Cases of extrahepatic, intraductal hepatocellular carcinoma (HCC) without evidence of hepatic parenchymal lesions are exceedingly rare. Furthermore, symptoms of obstructive jaundice seldom herald the diagnosis of HCC. Given our patient's clinical presentation, extrahepatic cholangiocarcinoma was the initial presumed diagnosis, but further workup confirmed HCC. Our patient was a 69 year old Caucasian male with a history of cirrhosis secondary to alcohol abuse with multiple medical comorbidities. He presented to an emergency room with complaints of weight loss, abdominal cramping, generalized pruritus, acholic stools, and dark urine. On physical exam, he was noted to be jaundiced with scleral icterus. Exam was otherwise benign, including abdominal examination.
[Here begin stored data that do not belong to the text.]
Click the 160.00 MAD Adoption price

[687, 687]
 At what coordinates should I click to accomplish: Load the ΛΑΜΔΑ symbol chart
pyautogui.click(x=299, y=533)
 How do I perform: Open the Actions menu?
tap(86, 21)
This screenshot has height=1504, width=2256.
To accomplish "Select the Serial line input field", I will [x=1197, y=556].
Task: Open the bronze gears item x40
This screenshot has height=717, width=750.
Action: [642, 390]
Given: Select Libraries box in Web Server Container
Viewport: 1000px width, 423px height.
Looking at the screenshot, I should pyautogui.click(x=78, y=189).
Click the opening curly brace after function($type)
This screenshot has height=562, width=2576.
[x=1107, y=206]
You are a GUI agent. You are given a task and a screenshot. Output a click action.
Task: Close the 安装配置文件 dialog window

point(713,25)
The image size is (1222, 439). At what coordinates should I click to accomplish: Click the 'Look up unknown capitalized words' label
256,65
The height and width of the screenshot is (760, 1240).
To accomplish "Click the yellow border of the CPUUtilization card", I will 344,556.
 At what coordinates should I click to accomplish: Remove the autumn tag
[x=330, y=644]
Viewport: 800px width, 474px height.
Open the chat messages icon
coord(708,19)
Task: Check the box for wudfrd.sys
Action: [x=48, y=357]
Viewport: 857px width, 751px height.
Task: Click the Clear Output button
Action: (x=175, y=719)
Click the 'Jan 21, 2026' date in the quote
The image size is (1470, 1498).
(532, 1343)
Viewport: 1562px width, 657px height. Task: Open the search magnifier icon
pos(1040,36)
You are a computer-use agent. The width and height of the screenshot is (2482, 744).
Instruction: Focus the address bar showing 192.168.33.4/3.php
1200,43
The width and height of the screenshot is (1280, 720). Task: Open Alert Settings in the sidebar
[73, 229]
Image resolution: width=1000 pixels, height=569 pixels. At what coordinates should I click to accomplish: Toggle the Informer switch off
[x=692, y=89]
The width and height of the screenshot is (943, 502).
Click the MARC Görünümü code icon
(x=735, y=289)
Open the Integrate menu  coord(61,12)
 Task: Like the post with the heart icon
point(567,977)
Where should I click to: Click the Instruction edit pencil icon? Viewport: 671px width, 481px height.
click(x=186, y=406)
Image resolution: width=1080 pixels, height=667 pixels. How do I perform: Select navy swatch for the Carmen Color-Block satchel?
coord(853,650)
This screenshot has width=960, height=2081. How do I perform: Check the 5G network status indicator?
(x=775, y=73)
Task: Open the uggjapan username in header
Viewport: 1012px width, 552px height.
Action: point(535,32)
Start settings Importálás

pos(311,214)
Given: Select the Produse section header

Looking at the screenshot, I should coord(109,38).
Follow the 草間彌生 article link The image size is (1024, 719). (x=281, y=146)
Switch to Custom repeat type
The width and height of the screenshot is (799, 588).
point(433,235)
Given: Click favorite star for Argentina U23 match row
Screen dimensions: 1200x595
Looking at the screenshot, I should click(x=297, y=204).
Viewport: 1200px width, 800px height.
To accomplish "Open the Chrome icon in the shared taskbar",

Blood work was significant for an aspartate aminotransferase of 163 unit/L, alanine aminotransferase of 96 unit/L, alkaline phosphatase of 343 unit/L, total bilirubin of 17.4 mg/dL, international normalized ratio of 1.2, albumin of 3.0 gm/dL, alpha-fetoprotein (AFP) of 4.7 ng/mL, cancer antigen 19-9 (CA 19-9) of 57 unit/mL, and carcinoembryonic antigen of 4.1 ng/mL. Other laboratory values from a complete blood count and a compreshensive metabolic panel were within normal limits. A CT abdomen/pelvis and subsequent MRI revealed intrahepatic and extrahepatic biliary dilatation as well as a 1.5 cm mass resulting in a common hepatic duct obstruction concerning for extrahepatic hilar cholangiocarcinoma. There was no evidence of local or distant metastases, and no evidence of hepatic parenchymal involvement. Tissue diagnosis was pursued with ERCP. Bile duct brushings as well as a bile duct biopsy were consistent with HCC. He was evaluated by both transplant hepatology and surgical oncology, but was considered a poor surgical candidate because of medical comorbidities. Palliation was provided by stent placement and stereotactic body radiotherapy. Our patient's clinical presentation with obstructive jaundice, in the setting of a normal AFP, elevated CA19-9, and imaging with an extrahepatic, intraductal lesion without evidence of hepatic parenchymal involvement were initially concerning for cholangiocarcinoma. Further workup with a biopsy of the intraductal lesion, however, proved the diagnosis to be HCC. This case presentation calls into question the diagnostic yield of serum studies, tumor markers, and radiologic findings for the diagnosis of HCC.